Но мы заглушим эти мерзкие лицемерные вопли Греты Тунберг своим борщевиком, он, раз раскрывшись, никуда уже не денется, зубную пасту в тюбик не запихаешь, он засрал всю поляну своим райским цветом прозрения, он ничего не хочет слышать про вину Фаины, у него Фаина — вечно потерпевшая, обиженная и оскорбленная, мать-героиня огромного семейства, где мы — блудные сыны. И мы уже ничего не можем в рассеянии, которое прозрение, только подать тихий голос правды: наших бьют, вот именно с этого момента, когда Альбина начала, наших и бьют.

А до этого не считается, на первый-второй рассчитайсь, но наш счёт только нашим потерям, а когда их потери приводят, нам такой хоккей не нужен. Не нужен такой хоккей, в котором мы побеждаем не числом, а умением, а если кто арабскими цифрами считает, то мы это только по римскому праву сортируем: кому это выгодно? А если их лицемерные защитники начинают по-ихнему считать, то мы все равно возвысим свой голос и скажем, что мы – Давид. А Давид Семёныч всегда прав, потому как до недавней поры жил в коммуналке на Чистых прудах, а то, что теперь свой дом на месте избушки лубяной отгрохал — это не считается.
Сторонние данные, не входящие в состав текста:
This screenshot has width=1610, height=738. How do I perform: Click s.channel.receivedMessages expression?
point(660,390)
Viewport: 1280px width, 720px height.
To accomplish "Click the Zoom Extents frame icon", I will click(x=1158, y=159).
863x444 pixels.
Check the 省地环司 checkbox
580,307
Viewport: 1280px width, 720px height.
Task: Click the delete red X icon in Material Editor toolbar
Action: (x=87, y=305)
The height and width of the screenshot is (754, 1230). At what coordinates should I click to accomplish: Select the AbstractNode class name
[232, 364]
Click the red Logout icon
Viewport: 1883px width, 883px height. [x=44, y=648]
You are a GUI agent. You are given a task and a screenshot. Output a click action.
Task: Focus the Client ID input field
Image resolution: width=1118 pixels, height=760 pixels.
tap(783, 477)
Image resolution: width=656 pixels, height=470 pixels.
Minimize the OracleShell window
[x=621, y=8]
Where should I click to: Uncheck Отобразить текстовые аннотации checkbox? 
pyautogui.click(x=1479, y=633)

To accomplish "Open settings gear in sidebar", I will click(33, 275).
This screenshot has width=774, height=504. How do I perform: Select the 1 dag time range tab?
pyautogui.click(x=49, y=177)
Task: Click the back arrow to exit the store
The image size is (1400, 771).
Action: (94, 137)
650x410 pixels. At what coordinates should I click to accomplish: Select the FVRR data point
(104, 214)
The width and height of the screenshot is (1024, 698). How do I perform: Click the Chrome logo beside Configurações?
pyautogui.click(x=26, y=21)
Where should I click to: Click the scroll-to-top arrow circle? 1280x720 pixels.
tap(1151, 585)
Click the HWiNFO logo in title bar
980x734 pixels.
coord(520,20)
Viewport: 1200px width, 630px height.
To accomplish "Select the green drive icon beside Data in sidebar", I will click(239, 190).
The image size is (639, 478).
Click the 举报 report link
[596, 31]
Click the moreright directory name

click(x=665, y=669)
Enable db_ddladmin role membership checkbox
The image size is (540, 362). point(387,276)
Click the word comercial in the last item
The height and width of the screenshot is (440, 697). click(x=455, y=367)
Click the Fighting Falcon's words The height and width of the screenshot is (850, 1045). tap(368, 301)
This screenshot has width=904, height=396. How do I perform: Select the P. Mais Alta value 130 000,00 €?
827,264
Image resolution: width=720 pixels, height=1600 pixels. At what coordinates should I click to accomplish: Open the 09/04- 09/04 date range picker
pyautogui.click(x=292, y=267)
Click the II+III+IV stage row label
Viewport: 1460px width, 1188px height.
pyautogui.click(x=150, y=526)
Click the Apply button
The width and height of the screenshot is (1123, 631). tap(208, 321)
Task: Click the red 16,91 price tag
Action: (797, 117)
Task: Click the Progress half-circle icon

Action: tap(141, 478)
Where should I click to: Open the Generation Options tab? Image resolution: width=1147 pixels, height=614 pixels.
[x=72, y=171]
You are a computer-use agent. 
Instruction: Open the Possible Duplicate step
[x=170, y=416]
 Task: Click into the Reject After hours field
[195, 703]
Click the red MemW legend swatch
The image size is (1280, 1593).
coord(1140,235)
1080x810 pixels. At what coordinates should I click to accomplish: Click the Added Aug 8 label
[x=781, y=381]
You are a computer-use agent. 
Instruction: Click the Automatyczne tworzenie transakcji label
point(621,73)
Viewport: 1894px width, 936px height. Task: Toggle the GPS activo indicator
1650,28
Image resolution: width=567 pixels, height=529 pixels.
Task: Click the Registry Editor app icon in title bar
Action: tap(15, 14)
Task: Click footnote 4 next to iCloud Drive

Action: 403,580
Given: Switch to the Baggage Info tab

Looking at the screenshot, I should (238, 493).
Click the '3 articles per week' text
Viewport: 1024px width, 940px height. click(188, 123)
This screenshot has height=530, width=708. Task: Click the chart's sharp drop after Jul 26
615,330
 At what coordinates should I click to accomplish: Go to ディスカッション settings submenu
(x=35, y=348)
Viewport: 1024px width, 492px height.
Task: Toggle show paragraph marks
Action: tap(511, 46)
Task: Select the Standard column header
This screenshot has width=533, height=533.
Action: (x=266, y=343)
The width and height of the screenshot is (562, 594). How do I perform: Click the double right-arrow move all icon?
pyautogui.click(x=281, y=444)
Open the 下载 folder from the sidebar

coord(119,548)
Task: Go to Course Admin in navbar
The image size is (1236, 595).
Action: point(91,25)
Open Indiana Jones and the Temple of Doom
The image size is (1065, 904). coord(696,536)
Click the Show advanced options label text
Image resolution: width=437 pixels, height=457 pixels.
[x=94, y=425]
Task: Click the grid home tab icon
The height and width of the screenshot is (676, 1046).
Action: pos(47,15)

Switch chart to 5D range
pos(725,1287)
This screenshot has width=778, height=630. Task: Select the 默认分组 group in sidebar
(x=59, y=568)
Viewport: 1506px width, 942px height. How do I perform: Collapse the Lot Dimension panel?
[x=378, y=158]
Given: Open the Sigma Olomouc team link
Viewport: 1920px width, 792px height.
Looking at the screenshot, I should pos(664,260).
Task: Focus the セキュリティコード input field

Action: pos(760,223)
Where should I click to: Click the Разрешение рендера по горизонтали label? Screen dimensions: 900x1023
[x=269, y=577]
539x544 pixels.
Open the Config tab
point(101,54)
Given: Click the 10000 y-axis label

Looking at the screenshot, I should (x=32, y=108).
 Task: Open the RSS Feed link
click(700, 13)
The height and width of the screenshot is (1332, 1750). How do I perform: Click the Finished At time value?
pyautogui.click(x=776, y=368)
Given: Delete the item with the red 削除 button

Это все Голиафы, нашего Семёныча ненавидящие, объединились в свой левый Интернационал и гонят, шугают несчастную бродяжку, горемыку и странника вечного.

Только голову на подушку пристроил — вой, шум, гам, все летит, все взрывается, это Альбина, пизда с зубами, свой мерзкий голос подает. И Голиафы всей земли, ненавидящие Семёныча потому что он — Давид, хотят стереть его с лица земли, скинуть в море вместе с его бренными останками. А то, что сам Семёныч на партийных должностях обитался после долгой и мучительной службы в Первом отделе, куда попал по комсомольской путевке, как отличник боевой и политической подготовки в ВОХРе, то это не считается. У нас ваш счёт не канает, у нас счёт начинается только с того момента, как гонения на Семёныча начались, когда он стал Фаиной и Давидом. А так как Давид всегда прав, праздничным буйным цветом расцвёл еврейский национализм на поляне русского инета, и других цветов здесь не будет. Я сказал — Давид, один Давид среди подлых верблюдов-Голиафов, и мы своей соломинкой сломаем ему спину, потому что она его за муки полюбила, а он ее за состраданье к ним.